Eve Metz died in 2006. She left behind a keepsake book hidden in the back of a drawer. A Poesie Album. “Something lots of girls in Europe kept. The closest thing we would have is an autograph album. Friends and relatives copied out a short poem, drew pictures, or pasted in cut out art. She had never shared this keepsake book with anyone, not even my father in their fifty year marriage. When my father and I looked through it the first time, we both knew that many of the people who signed the book, who didn’t get out of Vienna by March 1940, could not have survived the anti-Semitic genocide that was well underway. It was too late to ask my mother about this book and the childhood friends she never saw again after she left Vienna, but I couldn’t let go of the strong desire to know more.”

A clue: In her Poesie Album, her mother was called Eva. When she became an American citizen, she was Eve. “For my mother there was a Before and an After: the sheltered childhood in Vienna, the savagery and terror of two years trying to escape and then the flight to America. The only way forward was to leave the child behind her and make a new life as an immigrant with a new name.”

In 2012, Julie Metz visited Vienna. She couldn’t get into the apartment building where her mother had lived, so she took a photo of the address list on the outside, noting that one occupant was a film producer. She sent him an email, asking if she could visit the interior of the building the next time she was in Vienna.

Four years later, I got an out-of-the-blue email from Franz Novotny, owner of the film business. An event was happening at the building, the installation of a Stolpersteine (“stumblestone”) plaque outside the building to honor a former inhabitant of the building who had been deported to Dachau and murdered in April 1938. The announcement of the event jogged his memory, and he emailed because he thought I might be related to Jakob Ehrlich. I wrote back to tell him that I was not related to Ehrlich but my mother had grown up in the building and her father had run a paper goods factory in the rear courtyard. Franz wrote back to tell me that his film company was located in my grandfather’s former printing factory. From thousands of miles away I could hear the door to Number 22 Weimarer Strasse open wide.

In one of her mother’s stories, her father’s life was saved because of a piece of paper packaging produced in his factory. And that led to a second unlikely event: the approval of her mother’s exit visa. I’ve read my share of books and seen my share of movies about escapes from the Nazis; I’m hard to surprise. These two stories made me blink in wonderment. And there were others. [To buy the book from Amazon, click here. For the Kindle edition, click here.
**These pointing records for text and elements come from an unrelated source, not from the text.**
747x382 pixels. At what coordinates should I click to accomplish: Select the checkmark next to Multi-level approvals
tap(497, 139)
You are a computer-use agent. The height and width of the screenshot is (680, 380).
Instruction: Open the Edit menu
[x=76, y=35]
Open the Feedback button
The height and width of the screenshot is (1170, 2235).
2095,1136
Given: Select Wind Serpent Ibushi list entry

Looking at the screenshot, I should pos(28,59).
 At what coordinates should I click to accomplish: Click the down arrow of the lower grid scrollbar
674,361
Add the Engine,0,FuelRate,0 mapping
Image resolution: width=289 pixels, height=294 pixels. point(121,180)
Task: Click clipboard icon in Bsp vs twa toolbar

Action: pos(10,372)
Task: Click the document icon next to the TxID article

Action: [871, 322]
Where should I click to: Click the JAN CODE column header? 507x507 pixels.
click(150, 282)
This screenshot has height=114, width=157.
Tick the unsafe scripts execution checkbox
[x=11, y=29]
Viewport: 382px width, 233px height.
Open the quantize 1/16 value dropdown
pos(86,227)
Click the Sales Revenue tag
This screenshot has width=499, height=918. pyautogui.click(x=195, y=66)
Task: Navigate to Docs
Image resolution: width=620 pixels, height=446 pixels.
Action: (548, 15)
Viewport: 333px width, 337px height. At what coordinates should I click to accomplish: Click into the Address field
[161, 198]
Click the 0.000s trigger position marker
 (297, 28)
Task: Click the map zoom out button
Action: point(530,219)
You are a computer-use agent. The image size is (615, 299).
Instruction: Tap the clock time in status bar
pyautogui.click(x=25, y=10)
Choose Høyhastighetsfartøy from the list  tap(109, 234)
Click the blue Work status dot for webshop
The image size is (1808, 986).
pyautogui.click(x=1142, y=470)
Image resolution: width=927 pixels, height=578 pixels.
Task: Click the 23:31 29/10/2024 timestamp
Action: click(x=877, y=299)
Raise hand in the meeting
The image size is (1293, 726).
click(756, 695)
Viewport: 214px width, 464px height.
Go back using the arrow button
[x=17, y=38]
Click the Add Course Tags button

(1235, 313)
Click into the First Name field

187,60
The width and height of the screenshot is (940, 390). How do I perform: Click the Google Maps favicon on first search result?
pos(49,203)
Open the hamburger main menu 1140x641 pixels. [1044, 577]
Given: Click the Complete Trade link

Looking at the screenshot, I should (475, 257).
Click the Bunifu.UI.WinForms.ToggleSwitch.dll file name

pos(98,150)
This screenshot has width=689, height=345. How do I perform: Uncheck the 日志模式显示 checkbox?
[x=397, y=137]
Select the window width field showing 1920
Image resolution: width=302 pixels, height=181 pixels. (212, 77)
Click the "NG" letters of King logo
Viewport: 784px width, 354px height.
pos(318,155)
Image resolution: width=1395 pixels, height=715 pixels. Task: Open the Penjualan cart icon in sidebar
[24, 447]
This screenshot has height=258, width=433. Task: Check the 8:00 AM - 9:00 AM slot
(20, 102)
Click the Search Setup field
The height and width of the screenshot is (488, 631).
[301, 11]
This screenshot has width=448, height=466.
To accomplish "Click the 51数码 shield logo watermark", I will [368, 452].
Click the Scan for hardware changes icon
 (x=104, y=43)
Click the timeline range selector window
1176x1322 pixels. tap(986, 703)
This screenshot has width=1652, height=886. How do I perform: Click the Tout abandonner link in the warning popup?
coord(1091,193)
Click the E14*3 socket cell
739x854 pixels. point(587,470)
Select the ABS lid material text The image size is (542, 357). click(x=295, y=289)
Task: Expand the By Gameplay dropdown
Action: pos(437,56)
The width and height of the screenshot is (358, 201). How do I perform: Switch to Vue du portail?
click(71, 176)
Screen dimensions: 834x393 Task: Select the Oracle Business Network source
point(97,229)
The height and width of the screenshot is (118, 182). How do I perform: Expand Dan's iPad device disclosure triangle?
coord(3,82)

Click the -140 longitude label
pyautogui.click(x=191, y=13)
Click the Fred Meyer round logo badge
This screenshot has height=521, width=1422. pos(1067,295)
For the audiobook, click here.]

And in the end, what did Julie Metz learn?

Her life, and therefore mine, hung on such a slim thread of good fortune, one that was denied to so many equally worthy people deported to extermination camps. The luck of my family’s survival depended on the generosity or intervention of people I could never know: the employees at my grandfather’s printing factory, who produced an item of paper packaging vital to the Third Reich war effort; relatives in the United States who vouched for the Singer family and helped with the cost of boat tickets to America; a mysterious vice-consul at the United States consulate in Vienna who granted a visa; and perhaps even some Nazi officials who were open to negotiation or bribery.

Luck. The hand of God. Random acts of kindness. And unexpected goodness, from people who didn’t have to help but did. And thus a book that speaks very much to the present moment:

My mother’s keepsake book felt like a challenge, as if she were asking me to tell our family’s story to those people of her adopted country, people who may have forgotten that we are a nation of both adventurers and reluctant refugees, and that there could be quiet greatness in following one woman’s journey from one name to another — from Eva to Eve.

This is a book about a girl who didn’t become a statistic in 1940 and had a fulfilling second life. Yes, and also a book with a message for us in 2021.